Another successful HCI All Hands Day

by Dr Miguel Nacenta and Dr Martin Halvey, SICSA HCI Research Theme Leaders

The SICSA HCI All Hands day was held on Tuesday November 29th at the University of St Andrews. This is an annual event where members  of the the SICSA HCI theme meet to reflect on the previous year and to discuss how to move forward for the following year. The event was a sell out and was attended by approximately 60 participants from across SICSA institutions.

Prior to the event beginning the SACHI research group in St Andrews hosted a pre-event reception and open lab session where they demonstrated some of their innovative demos.

The main meeting was bookended by two keynote talks. The opening keynote entitled “Amplifying the Mind with Digital Tools: Technologies to Enhance Human Perception and Cognition” was given by Professor Albrecht Schmidt, University of Stuttgart. This talk focussed on how digital tools can provide us with entirely new opportunities to enhance the perceptual and cognitive abilities of humans, and the interesting research problems that arise. The closing keynote entitled “Open Data Islands and Communities: How do we make digital technology serve those at physical and social margins of society?” was given by Professor Alan Dix, University of Birmingham. Alan’s talk focused particularly on open data, how we can devise ways to make it more easily found, accessed, and visualised by small communities at the edges, and moreover how they can become active creators of information: producers not merely subjects of data.

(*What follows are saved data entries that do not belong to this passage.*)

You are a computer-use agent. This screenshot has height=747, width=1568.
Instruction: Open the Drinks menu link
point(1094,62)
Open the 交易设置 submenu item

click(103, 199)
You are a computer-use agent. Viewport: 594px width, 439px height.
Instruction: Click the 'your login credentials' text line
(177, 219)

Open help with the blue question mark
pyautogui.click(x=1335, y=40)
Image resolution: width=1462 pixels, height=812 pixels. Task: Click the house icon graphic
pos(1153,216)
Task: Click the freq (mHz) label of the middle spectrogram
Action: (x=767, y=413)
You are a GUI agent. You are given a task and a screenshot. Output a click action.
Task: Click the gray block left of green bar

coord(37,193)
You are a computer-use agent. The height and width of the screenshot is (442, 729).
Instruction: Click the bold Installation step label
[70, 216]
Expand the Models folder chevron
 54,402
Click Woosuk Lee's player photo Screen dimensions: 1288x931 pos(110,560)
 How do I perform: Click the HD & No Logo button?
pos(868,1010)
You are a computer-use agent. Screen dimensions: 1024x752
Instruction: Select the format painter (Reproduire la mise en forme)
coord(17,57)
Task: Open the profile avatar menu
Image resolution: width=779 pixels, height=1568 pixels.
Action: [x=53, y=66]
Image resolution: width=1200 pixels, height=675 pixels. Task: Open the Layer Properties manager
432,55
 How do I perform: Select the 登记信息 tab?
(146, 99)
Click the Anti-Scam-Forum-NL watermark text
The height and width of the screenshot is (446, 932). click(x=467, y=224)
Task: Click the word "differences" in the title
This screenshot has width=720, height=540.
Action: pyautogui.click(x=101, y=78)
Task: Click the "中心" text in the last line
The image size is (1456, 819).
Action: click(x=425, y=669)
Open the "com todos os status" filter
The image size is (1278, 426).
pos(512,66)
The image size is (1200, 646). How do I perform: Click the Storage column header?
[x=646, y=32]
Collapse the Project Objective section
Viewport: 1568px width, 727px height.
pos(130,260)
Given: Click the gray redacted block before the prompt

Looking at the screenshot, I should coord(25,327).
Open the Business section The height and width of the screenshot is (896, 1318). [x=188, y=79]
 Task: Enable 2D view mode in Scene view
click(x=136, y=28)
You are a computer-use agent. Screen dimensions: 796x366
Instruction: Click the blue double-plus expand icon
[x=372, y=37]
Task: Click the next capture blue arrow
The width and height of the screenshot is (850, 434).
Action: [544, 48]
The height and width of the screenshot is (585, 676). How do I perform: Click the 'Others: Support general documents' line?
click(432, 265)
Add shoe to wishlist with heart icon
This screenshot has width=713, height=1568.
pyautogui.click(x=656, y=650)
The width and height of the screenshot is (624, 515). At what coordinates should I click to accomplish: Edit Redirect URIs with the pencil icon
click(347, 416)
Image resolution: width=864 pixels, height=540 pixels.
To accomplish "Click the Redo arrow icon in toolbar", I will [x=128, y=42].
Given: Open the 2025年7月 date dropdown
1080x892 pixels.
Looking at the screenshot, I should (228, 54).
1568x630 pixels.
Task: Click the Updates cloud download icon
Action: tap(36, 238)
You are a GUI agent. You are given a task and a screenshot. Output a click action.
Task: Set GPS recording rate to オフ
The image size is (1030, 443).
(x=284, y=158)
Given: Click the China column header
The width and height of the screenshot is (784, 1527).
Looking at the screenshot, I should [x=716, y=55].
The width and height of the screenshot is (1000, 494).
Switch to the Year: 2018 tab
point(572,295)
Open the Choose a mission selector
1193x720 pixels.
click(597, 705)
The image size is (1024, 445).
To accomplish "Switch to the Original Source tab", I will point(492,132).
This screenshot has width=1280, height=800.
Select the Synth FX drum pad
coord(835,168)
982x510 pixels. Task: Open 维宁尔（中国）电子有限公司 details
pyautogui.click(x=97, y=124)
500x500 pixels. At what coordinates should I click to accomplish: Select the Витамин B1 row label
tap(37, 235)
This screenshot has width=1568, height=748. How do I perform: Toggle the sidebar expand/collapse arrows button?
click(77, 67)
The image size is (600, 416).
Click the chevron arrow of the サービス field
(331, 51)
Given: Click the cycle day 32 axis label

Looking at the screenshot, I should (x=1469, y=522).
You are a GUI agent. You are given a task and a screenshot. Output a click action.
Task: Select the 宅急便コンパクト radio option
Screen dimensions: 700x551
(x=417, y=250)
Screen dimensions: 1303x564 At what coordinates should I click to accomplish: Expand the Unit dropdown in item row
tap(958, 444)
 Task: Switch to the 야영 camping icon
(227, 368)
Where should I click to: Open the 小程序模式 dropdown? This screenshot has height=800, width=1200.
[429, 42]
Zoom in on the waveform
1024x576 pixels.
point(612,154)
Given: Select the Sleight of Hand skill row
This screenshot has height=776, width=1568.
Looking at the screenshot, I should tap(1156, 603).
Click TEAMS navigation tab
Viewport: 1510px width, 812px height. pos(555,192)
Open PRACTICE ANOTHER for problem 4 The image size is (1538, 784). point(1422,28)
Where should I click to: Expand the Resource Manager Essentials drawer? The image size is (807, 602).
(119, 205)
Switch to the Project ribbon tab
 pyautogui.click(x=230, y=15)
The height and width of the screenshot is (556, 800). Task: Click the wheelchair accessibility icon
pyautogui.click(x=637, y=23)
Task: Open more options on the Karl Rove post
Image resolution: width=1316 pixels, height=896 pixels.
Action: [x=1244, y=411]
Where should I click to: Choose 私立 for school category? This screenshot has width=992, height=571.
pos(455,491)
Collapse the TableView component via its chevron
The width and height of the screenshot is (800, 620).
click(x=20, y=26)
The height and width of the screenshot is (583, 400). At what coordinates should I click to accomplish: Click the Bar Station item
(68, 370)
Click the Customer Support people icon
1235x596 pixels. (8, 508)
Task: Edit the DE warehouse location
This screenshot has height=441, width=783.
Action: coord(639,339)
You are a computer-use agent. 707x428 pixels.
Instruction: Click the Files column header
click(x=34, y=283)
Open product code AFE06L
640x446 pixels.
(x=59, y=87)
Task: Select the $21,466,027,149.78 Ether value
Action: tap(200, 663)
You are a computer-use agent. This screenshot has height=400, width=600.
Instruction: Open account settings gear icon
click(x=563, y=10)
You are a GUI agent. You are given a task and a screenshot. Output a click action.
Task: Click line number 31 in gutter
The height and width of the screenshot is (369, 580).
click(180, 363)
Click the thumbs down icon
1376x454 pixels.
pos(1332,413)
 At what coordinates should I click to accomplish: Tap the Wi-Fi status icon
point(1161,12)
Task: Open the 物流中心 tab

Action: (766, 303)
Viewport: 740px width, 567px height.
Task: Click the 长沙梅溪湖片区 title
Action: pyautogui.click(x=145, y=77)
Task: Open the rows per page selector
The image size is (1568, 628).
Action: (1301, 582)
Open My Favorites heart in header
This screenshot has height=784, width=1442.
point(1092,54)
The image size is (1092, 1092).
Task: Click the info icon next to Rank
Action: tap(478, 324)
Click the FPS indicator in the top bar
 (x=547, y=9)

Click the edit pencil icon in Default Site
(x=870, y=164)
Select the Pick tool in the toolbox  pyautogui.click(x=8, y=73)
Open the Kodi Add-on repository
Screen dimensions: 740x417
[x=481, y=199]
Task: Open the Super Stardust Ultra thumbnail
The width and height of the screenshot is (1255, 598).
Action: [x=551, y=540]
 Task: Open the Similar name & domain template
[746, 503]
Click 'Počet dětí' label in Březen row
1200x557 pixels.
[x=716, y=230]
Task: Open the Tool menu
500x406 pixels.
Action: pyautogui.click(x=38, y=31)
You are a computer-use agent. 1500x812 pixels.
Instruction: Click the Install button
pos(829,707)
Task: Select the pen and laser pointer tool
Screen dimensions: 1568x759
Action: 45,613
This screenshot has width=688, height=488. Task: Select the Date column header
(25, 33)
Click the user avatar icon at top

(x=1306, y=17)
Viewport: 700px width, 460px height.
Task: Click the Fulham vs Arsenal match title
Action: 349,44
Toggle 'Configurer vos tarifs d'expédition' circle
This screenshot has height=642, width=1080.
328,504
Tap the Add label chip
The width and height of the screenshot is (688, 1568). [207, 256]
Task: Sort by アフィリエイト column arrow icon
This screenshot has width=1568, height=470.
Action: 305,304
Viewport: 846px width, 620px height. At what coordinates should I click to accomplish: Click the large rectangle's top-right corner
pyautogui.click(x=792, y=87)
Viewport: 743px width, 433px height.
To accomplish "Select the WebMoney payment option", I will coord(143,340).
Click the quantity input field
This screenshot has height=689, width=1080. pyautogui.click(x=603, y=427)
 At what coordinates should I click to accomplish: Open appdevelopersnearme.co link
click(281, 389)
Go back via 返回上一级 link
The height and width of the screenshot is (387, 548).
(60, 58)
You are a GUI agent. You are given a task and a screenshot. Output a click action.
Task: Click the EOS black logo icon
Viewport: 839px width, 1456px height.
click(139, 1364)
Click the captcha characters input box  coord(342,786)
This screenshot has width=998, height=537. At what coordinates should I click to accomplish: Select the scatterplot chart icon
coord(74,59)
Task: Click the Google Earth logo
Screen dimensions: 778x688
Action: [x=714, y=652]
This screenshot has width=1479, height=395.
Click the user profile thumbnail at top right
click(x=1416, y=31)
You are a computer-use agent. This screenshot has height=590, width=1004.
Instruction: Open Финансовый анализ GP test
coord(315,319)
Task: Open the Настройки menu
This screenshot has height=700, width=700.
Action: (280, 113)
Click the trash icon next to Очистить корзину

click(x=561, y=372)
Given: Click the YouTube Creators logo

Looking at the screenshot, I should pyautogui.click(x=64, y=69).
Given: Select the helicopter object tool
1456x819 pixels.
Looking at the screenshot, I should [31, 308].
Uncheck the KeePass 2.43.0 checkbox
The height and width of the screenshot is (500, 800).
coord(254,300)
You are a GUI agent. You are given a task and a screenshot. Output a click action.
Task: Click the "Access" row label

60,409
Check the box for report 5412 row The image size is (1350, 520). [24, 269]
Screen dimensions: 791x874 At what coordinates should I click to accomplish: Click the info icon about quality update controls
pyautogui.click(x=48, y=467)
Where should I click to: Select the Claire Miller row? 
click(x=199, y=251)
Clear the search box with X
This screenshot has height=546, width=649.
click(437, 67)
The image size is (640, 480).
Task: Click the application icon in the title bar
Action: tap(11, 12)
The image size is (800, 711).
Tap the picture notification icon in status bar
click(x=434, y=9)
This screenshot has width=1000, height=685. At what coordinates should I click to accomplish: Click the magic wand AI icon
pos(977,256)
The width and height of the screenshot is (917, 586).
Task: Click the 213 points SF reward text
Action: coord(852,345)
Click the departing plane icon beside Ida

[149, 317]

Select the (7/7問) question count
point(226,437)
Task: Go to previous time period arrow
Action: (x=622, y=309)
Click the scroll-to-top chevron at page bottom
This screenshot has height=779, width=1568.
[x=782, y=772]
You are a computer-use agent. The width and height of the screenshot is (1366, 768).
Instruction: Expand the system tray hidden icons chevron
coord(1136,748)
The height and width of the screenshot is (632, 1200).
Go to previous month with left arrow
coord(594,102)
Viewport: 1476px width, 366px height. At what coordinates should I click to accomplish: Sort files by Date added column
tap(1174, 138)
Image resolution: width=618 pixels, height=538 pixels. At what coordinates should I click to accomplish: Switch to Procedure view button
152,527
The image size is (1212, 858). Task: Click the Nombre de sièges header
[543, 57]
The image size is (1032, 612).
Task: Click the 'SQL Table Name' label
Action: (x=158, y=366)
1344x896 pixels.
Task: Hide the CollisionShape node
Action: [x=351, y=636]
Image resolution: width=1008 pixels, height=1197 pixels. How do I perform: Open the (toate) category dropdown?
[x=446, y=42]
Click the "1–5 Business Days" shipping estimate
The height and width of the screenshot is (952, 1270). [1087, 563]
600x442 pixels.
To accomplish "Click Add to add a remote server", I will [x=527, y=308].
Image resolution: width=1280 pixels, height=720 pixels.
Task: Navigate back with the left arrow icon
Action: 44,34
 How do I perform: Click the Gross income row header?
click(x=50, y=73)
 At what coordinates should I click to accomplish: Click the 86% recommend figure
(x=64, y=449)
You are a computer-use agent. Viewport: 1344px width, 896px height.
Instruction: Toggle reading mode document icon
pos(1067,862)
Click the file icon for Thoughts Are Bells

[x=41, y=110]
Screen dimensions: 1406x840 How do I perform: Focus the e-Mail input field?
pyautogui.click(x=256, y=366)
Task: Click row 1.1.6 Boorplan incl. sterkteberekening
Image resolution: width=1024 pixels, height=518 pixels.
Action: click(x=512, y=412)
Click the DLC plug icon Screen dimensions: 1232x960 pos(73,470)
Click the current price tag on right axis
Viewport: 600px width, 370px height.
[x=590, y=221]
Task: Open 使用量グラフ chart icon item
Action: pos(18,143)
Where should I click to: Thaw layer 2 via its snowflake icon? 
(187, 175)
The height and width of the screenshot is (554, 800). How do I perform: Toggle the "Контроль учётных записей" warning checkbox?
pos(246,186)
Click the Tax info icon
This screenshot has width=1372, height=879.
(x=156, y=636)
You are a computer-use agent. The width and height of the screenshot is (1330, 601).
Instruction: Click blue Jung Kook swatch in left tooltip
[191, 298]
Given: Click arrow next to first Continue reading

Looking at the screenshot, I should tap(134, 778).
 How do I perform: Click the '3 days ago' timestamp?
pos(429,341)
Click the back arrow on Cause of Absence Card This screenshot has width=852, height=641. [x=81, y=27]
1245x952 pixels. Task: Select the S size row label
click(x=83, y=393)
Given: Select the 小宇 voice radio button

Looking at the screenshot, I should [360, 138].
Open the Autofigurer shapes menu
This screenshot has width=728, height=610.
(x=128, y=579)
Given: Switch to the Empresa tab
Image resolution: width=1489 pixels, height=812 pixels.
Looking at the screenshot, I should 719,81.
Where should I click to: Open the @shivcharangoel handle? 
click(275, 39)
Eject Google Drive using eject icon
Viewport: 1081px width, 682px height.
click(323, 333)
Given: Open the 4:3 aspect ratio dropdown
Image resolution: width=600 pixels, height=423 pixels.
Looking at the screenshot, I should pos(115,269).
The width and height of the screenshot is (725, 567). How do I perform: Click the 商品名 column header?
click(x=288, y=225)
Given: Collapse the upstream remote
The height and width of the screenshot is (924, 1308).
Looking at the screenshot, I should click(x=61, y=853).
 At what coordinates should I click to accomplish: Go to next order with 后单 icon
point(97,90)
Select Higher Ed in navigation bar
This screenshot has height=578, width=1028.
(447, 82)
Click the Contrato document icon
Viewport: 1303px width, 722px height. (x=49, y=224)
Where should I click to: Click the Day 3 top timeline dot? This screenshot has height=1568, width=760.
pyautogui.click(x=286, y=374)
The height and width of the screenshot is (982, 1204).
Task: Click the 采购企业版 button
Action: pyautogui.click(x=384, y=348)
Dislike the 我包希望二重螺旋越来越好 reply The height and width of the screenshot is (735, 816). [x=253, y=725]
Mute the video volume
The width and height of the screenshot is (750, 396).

During the day we had a town hall meeting to discuss future directions for the SICSA HCI theme. One of the outcomes from this was a list of potential future events for the HCI theme over the next year. We also had a madness presentation session, each research group attending was allowed 3 minutes to present an overview of their research group. In total close to 20 groups from most SICSA universities were represented. This was a useful exercise to raise awareness of different groups and capabilities across Scotland. The variety of topics and approaches to research (from practical and industry-oriented to more abstract and fundamental research) was an eye-opener.

Over lunch we had a presentation from and discussion with the new SIGCHI UK chapter. SIGCHI is the ACM’s Special Interest Group on Computer–Human Interaction, and is considered one of the world’s leading organisations. The aim was to raise awareness of the new UK chapter and also discuss the potential for SICSA HCI and SIGCHI UK to help each other. SIGCHI UK also sponsored a social event at the end of the All Hands meeting, the fruitful discussions that started over coffee and lunch during the day were thus able to continue later on in the pub.

Overall this was an extremely successful and well attended event. The SICSA HCI community has been strong for a long time, and this was obvious at the meeting.